[[ Exercise materials, beginning ]]

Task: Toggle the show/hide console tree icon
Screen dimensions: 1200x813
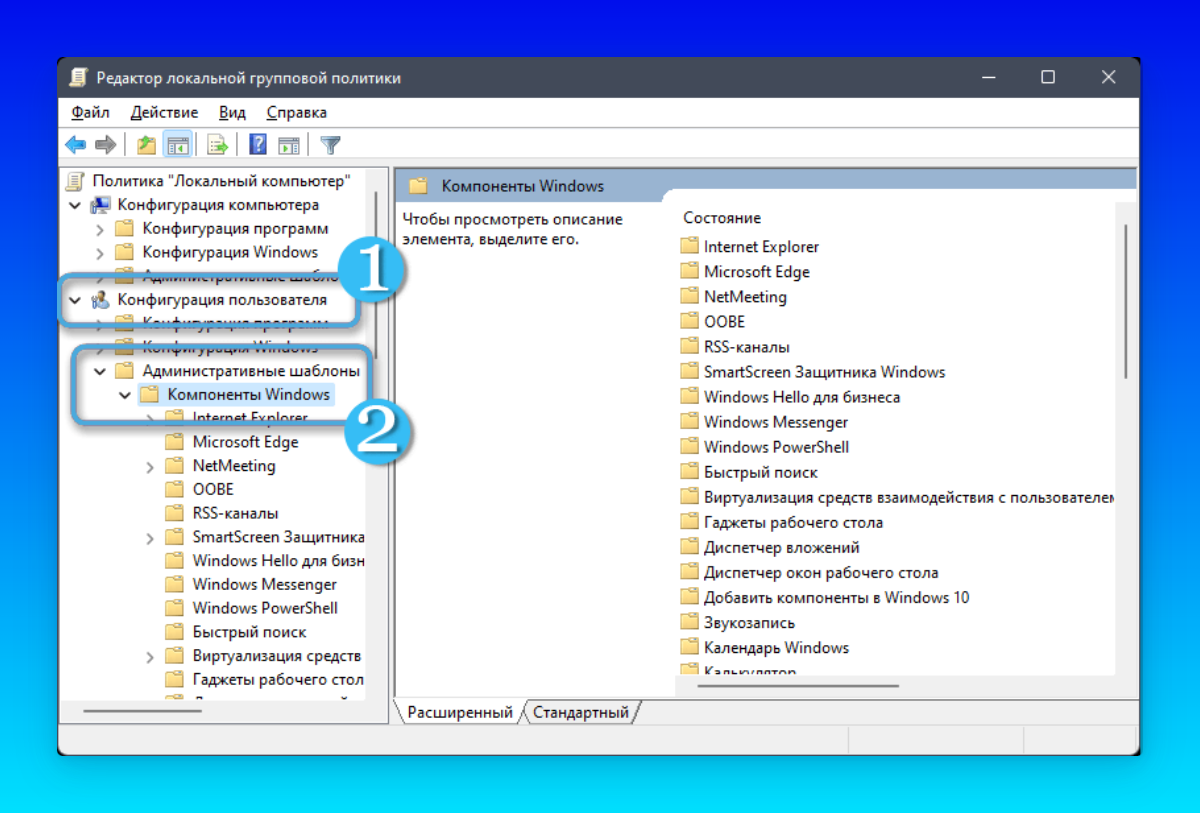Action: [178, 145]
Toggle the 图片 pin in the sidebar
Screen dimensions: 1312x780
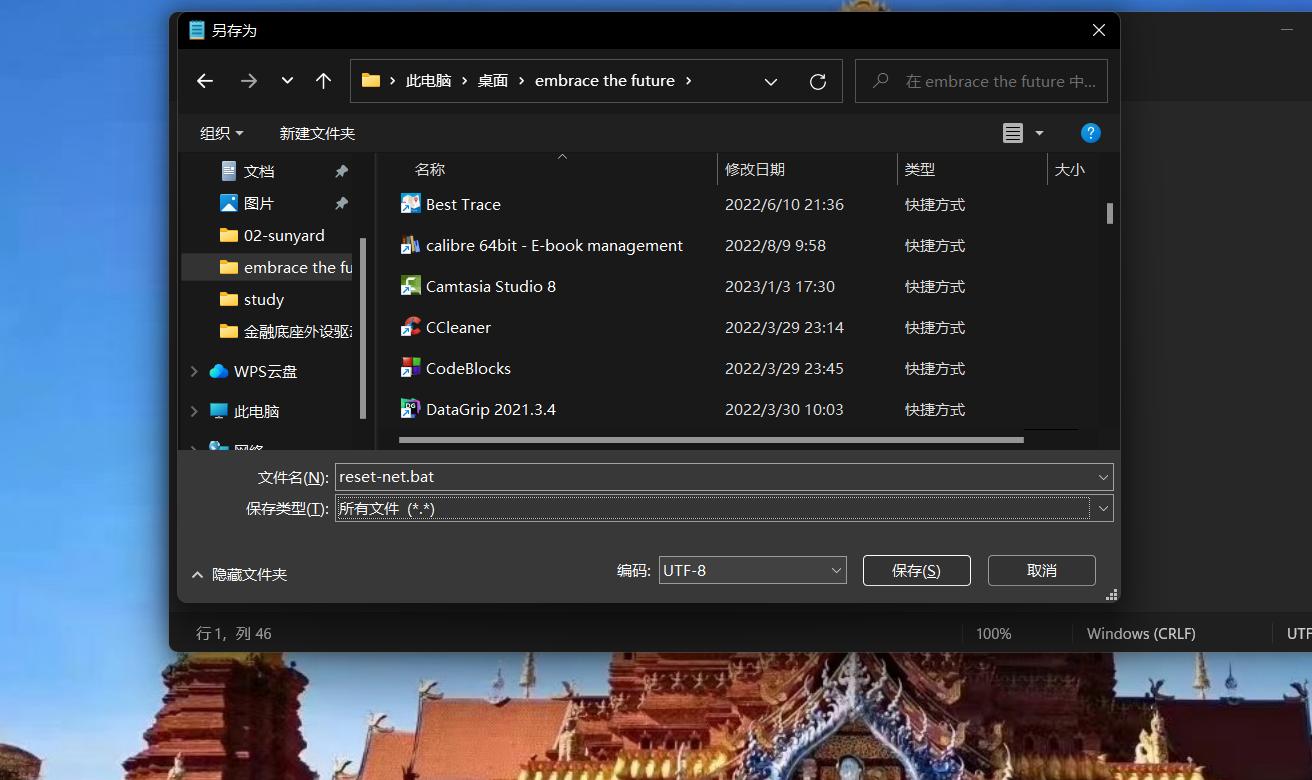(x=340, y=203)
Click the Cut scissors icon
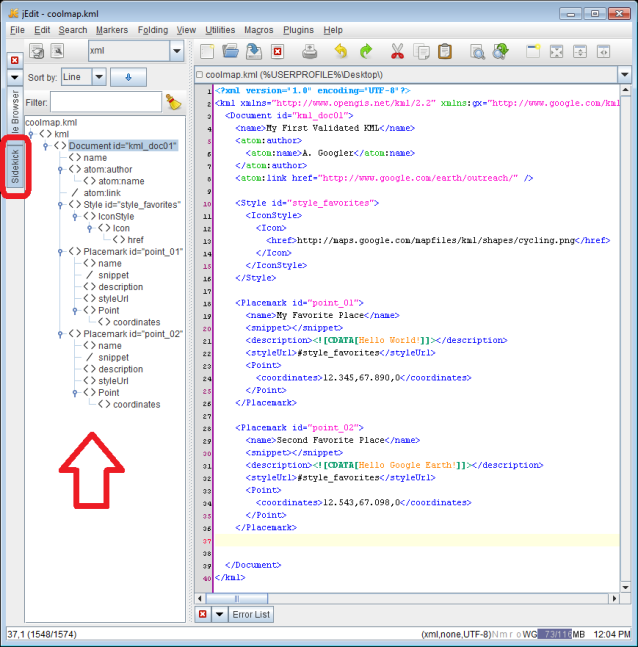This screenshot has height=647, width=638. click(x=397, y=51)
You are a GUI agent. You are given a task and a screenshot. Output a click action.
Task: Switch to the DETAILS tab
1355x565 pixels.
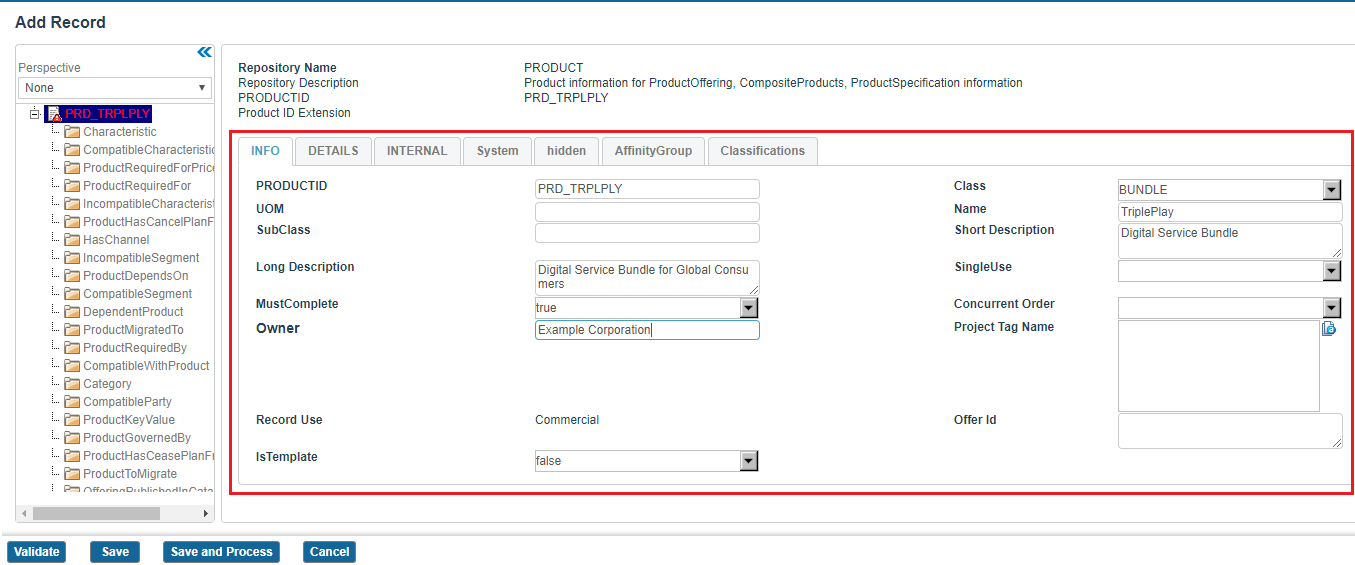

[[ Exercise materials, end ]]

**Task**
Pictures aside, reproduce all of the data exactly.

**Reply to the task**
Task: Toggle the show/hide console tree icon
Screen dimensions: 1200x813
Action: [178, 145]
Toggle the 图片 pin in the sidebar
Screen dimensions: 1312x780
(x=340, y=203)
Click the Cut scissors icon
This screenshot has height=647, width=638. click(x=397, y=51)
You are a GUI agent. You are given a task and a screenshot. Output a click action.
Task: Switch to the DETAILS tab
1355x565 pixels.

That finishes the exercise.